### WHAT YOU WILL DO
Print back each record unchanged, without pictures.

### THE INPUT
━━━━━━━━

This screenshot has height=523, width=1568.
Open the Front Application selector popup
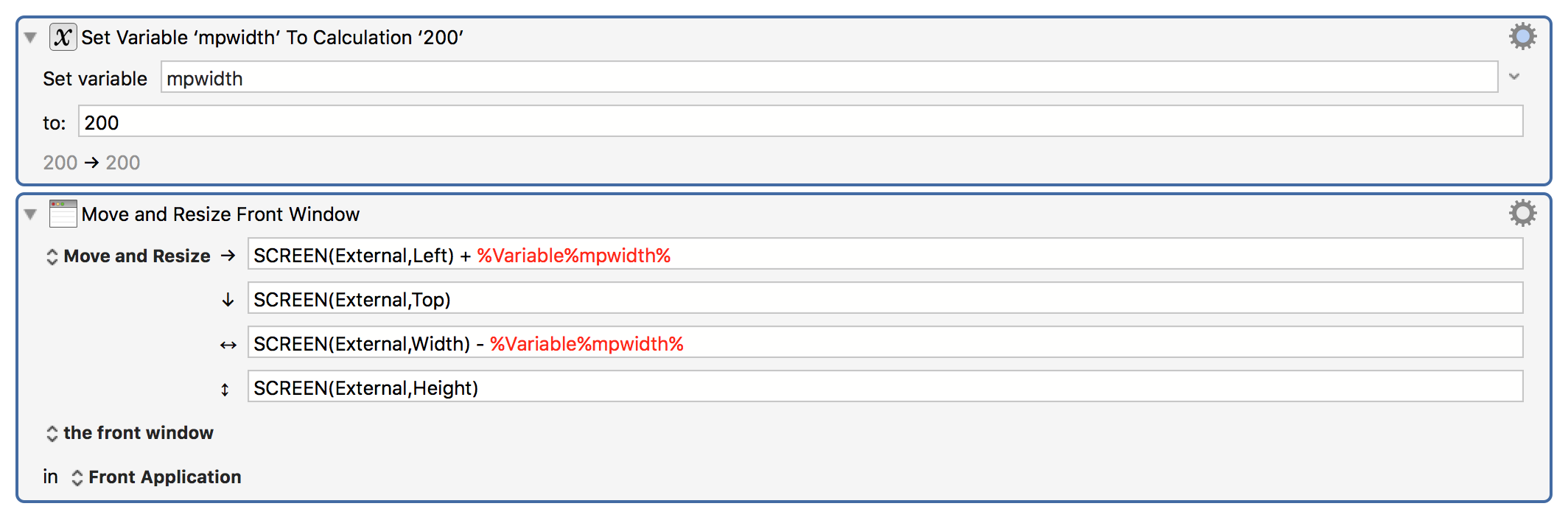click(156, 477)
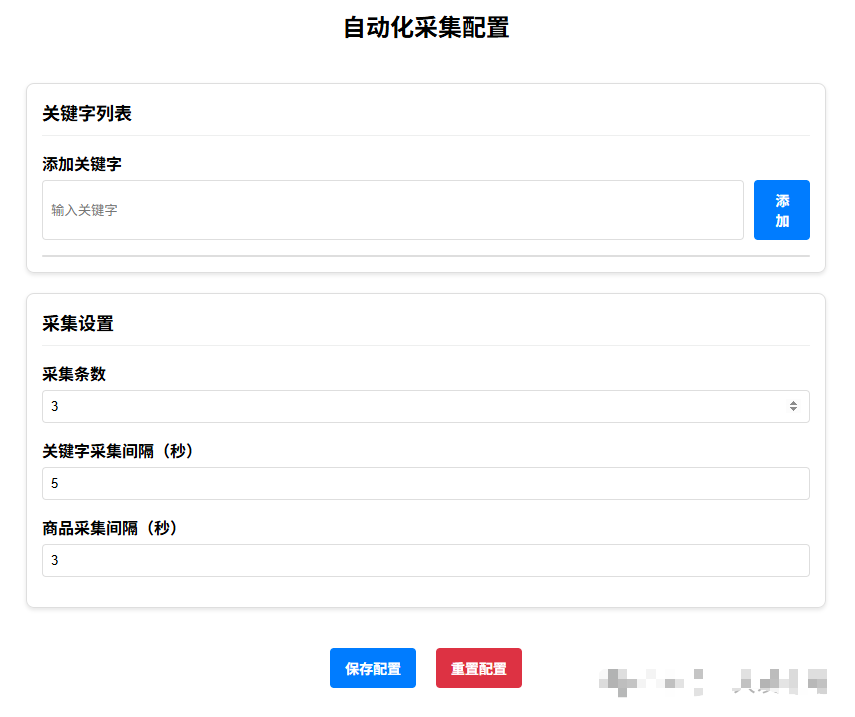Click the 商品采集间隔 input showing 3
The width and height of the screenshot is (855, 717).
click(425, 561)
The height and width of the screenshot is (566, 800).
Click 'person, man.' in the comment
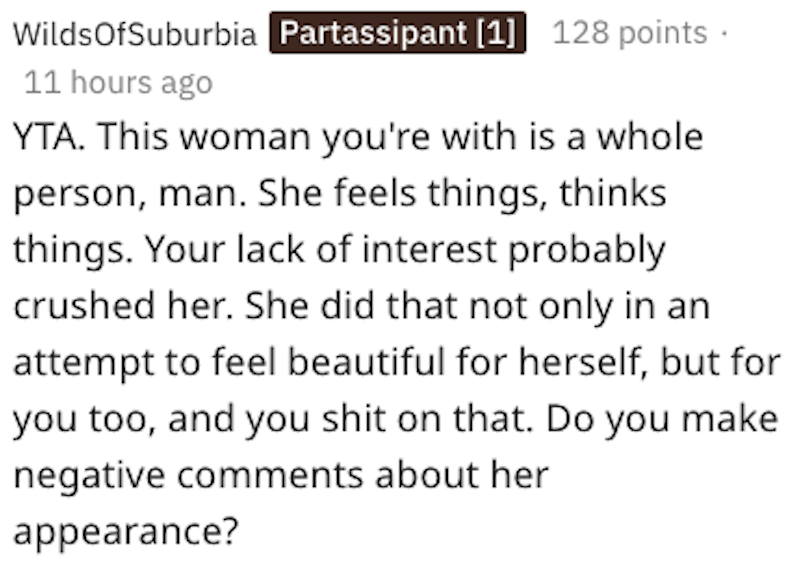point(131,195)
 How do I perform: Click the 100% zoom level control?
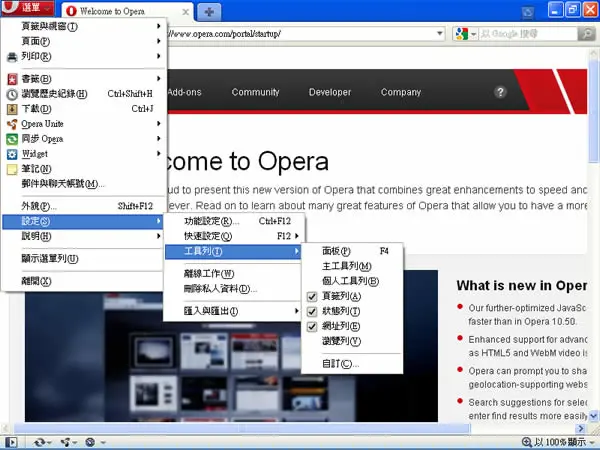[x=558, y=442]
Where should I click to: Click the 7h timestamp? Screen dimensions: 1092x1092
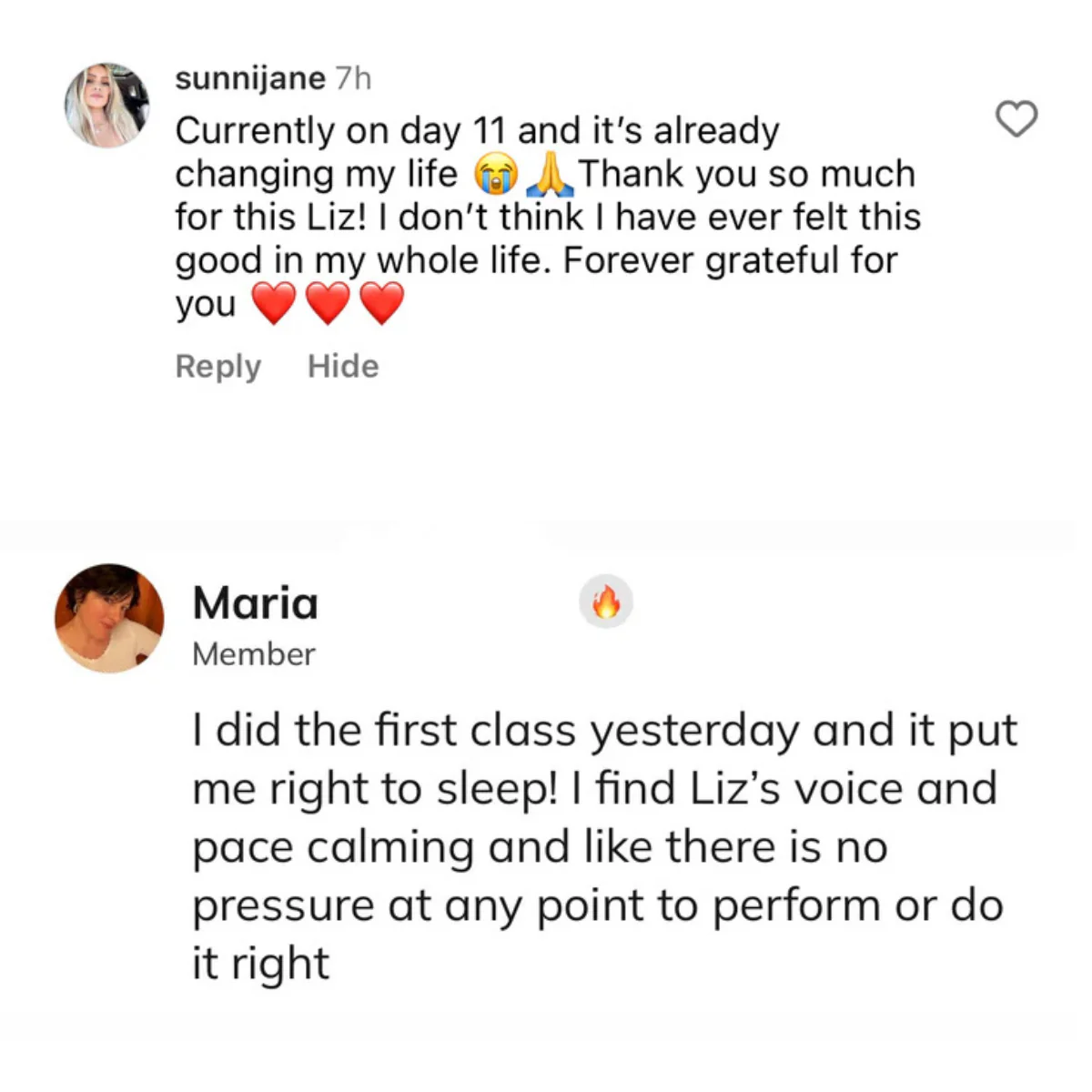[354, 79]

━━━━━━━━

### WRITTEN ANSWER
This screenshot has height=523, width=1568.
Open the Front Application selector popup
click(156, 477)
Click the 商品采集间隔 input showing 3
The width and height of the screenshot is (855, 717).
click(425, 561)
The height and width of the screenshot is (566, 800).
Click 'person, man.' in the comment
point(131,195)
 How do I perform: Click the 100% zoom level control?
[x=558, y=442]
Where should I click to: Click the 7h timestamp? Screen dimensions: 1092x1092
[354, 79]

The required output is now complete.